Task brief:
Copy the items word for word, starting at the line that contains "Screen dimensions: 1568x782" and ending with the last line of the items.

Dataset content:
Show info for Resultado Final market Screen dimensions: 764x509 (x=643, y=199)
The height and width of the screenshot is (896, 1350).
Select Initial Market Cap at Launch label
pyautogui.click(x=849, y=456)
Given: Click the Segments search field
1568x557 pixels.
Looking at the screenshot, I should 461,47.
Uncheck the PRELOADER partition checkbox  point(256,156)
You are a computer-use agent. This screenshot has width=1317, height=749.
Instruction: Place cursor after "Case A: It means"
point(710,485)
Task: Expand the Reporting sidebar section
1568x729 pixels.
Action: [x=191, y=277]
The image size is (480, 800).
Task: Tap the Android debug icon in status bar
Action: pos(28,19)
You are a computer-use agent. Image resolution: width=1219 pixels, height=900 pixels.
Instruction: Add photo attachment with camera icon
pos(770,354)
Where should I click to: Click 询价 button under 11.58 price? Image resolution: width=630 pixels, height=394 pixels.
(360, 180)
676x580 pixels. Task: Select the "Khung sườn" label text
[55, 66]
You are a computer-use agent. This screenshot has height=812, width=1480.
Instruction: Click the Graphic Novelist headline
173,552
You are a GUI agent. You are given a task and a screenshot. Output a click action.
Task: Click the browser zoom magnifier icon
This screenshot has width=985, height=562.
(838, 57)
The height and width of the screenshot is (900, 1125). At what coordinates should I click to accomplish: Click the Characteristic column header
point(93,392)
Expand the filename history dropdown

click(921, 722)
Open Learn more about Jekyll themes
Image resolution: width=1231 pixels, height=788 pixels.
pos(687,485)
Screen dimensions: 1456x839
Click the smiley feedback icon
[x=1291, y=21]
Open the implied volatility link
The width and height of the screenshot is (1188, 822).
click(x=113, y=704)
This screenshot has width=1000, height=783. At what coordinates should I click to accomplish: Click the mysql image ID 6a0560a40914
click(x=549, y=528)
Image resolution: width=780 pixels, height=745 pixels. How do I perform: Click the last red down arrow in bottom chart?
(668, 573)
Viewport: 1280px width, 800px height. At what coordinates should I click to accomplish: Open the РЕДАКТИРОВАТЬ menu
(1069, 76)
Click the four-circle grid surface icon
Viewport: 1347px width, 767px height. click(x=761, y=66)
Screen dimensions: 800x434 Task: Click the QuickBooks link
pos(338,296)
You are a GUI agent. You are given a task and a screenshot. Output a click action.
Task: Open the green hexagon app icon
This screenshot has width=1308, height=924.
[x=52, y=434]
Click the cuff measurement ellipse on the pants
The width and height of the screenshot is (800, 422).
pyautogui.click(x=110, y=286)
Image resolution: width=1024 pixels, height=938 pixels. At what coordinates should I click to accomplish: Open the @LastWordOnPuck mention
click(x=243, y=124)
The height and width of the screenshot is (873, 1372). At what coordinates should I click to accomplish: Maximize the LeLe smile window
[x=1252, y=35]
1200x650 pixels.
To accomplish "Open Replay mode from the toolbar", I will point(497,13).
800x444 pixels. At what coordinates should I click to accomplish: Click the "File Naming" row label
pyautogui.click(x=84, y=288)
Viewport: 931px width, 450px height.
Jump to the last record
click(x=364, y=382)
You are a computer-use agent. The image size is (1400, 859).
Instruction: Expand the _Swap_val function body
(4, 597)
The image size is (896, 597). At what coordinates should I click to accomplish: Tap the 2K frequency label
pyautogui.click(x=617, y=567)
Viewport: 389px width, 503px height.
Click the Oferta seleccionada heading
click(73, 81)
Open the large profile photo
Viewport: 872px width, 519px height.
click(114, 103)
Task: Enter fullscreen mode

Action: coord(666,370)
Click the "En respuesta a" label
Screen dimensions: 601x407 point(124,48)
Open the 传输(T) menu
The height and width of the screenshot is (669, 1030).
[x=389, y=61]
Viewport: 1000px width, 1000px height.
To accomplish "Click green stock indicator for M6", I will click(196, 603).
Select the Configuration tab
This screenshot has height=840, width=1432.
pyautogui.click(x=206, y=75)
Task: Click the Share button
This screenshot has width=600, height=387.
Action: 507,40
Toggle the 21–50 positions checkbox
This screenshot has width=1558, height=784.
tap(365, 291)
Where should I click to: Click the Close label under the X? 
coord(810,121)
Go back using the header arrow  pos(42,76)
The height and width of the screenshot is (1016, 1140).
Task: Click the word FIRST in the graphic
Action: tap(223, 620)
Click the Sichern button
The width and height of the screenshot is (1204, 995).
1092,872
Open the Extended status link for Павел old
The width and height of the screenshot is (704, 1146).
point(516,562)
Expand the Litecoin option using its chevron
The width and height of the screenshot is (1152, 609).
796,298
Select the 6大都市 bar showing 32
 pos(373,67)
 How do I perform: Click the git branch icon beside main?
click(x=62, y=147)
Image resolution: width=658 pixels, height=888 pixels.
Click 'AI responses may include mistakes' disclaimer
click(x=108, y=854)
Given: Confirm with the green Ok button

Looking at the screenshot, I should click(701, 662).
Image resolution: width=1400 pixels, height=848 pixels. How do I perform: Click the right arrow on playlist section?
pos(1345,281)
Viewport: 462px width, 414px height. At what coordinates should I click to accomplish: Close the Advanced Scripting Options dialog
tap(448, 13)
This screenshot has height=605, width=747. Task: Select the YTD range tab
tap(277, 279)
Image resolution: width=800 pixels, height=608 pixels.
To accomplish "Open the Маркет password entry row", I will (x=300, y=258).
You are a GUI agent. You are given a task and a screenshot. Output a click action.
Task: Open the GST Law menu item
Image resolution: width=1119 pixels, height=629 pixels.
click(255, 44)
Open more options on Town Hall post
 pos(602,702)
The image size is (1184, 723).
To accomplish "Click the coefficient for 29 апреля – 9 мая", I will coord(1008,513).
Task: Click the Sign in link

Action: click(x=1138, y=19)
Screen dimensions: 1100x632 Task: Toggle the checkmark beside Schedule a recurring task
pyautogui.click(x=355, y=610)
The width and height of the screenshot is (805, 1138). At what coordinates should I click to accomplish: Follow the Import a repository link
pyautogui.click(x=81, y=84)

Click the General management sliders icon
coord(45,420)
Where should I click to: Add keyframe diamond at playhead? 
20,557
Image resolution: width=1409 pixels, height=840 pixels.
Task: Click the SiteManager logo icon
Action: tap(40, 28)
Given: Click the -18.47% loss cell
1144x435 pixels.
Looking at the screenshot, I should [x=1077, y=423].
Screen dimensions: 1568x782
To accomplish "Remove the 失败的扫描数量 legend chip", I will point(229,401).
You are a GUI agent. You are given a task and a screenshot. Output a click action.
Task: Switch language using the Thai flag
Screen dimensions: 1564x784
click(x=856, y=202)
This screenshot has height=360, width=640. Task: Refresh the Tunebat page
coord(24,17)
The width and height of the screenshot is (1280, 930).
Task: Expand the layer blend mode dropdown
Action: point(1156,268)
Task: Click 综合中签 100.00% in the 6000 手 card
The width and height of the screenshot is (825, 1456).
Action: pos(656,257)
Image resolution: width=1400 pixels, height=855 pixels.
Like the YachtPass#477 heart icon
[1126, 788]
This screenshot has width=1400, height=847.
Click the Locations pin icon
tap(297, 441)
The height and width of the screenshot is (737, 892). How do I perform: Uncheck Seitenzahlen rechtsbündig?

Response:
Screen dimensions: 1568x782
To accomplish "Remove the 失败的扫描数量 legend chip", I will point(229,401).
You are a GUI agent. You are given a task and a screenshot. Output a click action.
Task: Switch language using the Thai flag
Screen dimensions: 1564x784
click(x=856, y=202)
This screenshot has height=360, width=640. Task: Refresh the Tunebat page
coord(24,17)
The width and height of the screenshot is (1280, 930).
Task: Expand the layer blend mode dropdown
Action: point(1156,268)
Task: Click 综合中签 100.00% in the 6000 手 card
The width and height of the screenshot is (825, 1456).
Action: pos(656,257)
Image resolution: width=1400 pixels, height=855 pixels.
Like the YachtPass#477 heart icon
[1126, 788]
This screenshot has width=1400, height=847.
Click the Locations pin icon
tap(297, 441)
The height and width of the screenshot is (737, 892). How do I perform: Uncheck Seitenzahlen rechtsbündig?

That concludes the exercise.